Productividad, talento y tecnología: el impacto real de la inteligencia artificial en los negocios
Mario Valadez, Socio Líder de Ingeniería y Operaciones para Deloitte Spanish Latin America, comparte cómo la inteligencia artificial está evolucionando la manera en que las empresas operan, innovan y desarrollan talento. Su integración marca una nueva era de productividad y competitividad para la región.

La inteligencia artificial (IA) ha dejado de ser una promesa para convertirse en un componente esencial de la estrategia empresarial. Así lo sostiene Mario Valadez Pérez, Socio Líder del Portafolio de Servicios de Ingeniería y Operaciones para Deloitte Spanish Latin America (S-LATAM), quien advierte que su impacto será tan trascendente como lo fue la electricidad en su momento.
“Hoy, muchas compañías en América Latina están usando la inteligencia artificial de forma experimental, sobre todo en tareas automatizadas o en el desarrollo de software. Pero esto es apenas el inicio de una transformación mucho más profunda”, señaló Valadez en entrevista con Excélsior.
En su más reciente estudio sobre Tendencias Tecnológicas, Deloitte identificó a la IA como una de las fuerzas “elevadoras” de innovación y crecimiento.
De acuerdo con el especialista, las empresas están comenzando a aprovechar su potencial para modernizar plataformas tecnológicas, mejorar la productividad y optimizar procesos operativos.
Hacia una inteligencia más accesible y responsable
Uno de los hallazgos más relevantes del informe es la evolución hacia modelos de IA multimodales y especializados, lo que —según Valadez— representa un paso hacia la democratización del acceso a la tecnología, siempre y cuando las organizaciones implementen mecanismos sólidos de protección de datos.
“La regulación será clave para que esta democratización se dé sin comprometer la confidencialidad ni la seguridad. En América Latina, estamos muy cerca de tener marcos normativos adecuados para ello”, puntualizó.
El renacimiento del hardware y el nuevo rol de TI
En un entorno dominado por la inteligencia artificial, el hardware vuelve a ocupar un lugar estratégico. Los procesadores especializados en IA, gráficos y neuronales ya son parte del nuevo ecosistema tecnológico. “El hardware se ha convertido otra vez en un pilar fundamental de la competitividad”, afirmó Valadez.
Asimismo, la función de Tecnología de la Información (TI) dentro de las organizaciones está mutando. “Dejó de ser un área operativa para transformarse en una función estratégica. Hoy, la IA permite desde la generación asistida de código hasta la detección automática de vulnerabilidades de ciberseguridad o la optimización de recursos financieros en la nube”, mencionó.
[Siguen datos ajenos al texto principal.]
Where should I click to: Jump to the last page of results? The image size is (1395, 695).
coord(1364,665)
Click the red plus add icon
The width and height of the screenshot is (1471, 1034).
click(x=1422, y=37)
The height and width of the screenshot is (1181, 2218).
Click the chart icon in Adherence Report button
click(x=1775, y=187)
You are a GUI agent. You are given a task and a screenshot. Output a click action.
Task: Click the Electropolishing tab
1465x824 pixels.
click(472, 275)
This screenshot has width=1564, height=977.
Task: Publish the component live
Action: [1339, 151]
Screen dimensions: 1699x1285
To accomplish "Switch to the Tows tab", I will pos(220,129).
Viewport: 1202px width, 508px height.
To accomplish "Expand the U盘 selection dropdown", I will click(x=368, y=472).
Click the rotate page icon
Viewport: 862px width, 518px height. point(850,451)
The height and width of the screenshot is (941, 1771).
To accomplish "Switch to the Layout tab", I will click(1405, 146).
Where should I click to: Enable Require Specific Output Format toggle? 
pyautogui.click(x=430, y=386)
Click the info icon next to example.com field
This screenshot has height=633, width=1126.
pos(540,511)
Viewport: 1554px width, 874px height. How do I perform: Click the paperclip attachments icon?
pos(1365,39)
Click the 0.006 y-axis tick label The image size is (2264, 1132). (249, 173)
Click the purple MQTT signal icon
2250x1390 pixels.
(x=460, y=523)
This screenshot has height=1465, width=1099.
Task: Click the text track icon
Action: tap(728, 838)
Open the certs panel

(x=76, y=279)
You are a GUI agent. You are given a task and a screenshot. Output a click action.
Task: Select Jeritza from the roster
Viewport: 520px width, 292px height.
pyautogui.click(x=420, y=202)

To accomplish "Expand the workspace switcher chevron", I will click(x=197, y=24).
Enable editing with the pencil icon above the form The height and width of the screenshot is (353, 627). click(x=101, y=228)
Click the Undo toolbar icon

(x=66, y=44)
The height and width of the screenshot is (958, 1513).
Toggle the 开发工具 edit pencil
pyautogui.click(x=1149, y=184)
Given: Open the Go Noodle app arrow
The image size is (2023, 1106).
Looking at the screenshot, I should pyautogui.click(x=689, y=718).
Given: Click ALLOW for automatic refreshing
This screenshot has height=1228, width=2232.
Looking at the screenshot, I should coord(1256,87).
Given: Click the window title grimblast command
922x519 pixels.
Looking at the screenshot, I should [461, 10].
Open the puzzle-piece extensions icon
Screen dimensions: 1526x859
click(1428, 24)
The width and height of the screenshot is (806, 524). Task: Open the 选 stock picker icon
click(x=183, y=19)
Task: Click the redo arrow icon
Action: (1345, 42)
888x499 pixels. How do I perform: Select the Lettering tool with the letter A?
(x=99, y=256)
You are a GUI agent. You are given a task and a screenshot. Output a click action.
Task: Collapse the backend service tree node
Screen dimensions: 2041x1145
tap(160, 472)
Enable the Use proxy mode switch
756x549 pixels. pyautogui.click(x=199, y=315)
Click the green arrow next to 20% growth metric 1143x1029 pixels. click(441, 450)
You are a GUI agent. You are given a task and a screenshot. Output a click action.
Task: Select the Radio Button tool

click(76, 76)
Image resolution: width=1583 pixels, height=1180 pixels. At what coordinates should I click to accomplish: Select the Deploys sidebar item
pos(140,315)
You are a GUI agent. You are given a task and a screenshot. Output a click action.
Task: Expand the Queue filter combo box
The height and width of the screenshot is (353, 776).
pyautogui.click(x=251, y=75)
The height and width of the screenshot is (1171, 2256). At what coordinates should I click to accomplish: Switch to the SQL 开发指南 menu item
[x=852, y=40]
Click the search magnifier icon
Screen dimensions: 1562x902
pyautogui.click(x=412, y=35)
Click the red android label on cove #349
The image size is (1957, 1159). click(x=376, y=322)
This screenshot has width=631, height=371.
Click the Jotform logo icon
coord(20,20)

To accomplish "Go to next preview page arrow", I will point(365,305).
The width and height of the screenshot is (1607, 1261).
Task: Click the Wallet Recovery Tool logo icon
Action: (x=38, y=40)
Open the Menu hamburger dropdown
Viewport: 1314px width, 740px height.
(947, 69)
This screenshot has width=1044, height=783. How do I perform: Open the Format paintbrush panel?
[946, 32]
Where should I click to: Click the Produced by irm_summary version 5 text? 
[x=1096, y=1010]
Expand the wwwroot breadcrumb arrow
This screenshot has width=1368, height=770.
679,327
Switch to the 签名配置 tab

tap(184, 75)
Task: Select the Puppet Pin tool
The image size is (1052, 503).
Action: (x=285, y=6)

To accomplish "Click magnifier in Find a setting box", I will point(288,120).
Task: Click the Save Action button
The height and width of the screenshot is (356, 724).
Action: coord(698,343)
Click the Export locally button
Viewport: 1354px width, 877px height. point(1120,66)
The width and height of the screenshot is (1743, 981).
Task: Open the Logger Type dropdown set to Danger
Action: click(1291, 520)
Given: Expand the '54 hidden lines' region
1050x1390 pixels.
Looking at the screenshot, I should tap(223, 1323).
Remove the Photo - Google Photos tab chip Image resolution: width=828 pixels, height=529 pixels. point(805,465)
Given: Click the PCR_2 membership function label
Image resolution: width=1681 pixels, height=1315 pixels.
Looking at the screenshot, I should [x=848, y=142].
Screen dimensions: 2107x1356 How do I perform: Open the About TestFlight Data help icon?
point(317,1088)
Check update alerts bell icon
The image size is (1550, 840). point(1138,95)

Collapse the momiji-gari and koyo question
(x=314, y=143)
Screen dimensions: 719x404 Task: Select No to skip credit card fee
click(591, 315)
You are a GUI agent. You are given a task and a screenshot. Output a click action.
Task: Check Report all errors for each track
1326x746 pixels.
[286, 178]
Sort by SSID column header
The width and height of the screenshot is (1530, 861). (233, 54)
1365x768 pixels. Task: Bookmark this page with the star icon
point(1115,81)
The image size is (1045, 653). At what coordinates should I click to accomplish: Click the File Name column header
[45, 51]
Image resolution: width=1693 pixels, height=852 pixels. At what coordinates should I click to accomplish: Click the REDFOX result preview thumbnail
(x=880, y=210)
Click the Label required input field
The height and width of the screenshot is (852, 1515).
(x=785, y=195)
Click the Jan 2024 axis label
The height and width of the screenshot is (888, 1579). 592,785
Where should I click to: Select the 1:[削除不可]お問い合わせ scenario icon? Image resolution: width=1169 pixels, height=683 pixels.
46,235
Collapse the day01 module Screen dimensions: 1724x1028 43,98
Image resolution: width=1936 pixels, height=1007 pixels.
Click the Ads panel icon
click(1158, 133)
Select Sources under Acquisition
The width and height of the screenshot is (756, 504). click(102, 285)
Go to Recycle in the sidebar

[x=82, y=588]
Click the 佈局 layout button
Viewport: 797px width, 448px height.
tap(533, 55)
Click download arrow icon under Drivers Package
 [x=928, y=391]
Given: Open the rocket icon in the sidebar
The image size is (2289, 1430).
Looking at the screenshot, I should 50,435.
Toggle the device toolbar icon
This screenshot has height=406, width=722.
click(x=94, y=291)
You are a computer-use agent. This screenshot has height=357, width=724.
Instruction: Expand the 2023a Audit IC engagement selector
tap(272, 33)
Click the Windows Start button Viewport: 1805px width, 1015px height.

Ciberseguridad y el horizonte cuántico
El ejecutivo advirtió, además, que la llegada de la computación cuántica marcará una nueva frontera en la ciberseguridad. “En los próximos cinco a veinte años podríamos ver un riesgo real para los algoritmos criptográficos actuales. Por eso, las organizaciones deben comenzar a prepararse con esquemas de criptografía post-cuántica que aseguren la protección de sus datos”, explicó.
El reto cultural: del miedo a la adopción
Más allá de los desafíos técnicos, Valadez subrayó que el mayor obstáculo es cultural. “Aún existe el paradigma de que la IA sustituirá a las personas. En realidad, es un acelerador del talento humano que permite a los colaboradores enfocarse en tareas de mayor valor”, puntualizó.
Esa sinergia entre humanos y sistemas inteligentes, aseguró, definirá una nueva división del trabajo en los próximos años. Sectores como la manufactura y los servicios financieros ya muestran cómo la automatización y los agentes digitales transforman sus operaciones y la relación con los clientes.
La próxima frontera: la computación espacial
Más allá de la inteligencia artificial, Deloitte identifica un fenómeno emergente: la computación espacial, que integra realidad aumentada y virtual para redefinir la interacción entre humanos y sistemas. “La vemos aplicándose ya en salud, manufactura o incluso en el análisis de desempeño deportivo. Su alcance será transversal a todos los sectores”, comentó Valadez.
Finalmente, el experto sostuvo que “la gran oportunidad de la IA está en aprovechar los datos que las empresas ya tienen para tomar decisiones inteligentes, personalizar servicios y generar innovación real. El reto está en la calidad de esos datos. Solo con información precisa se podrán construir modelos confiables y útiles para el negocio”.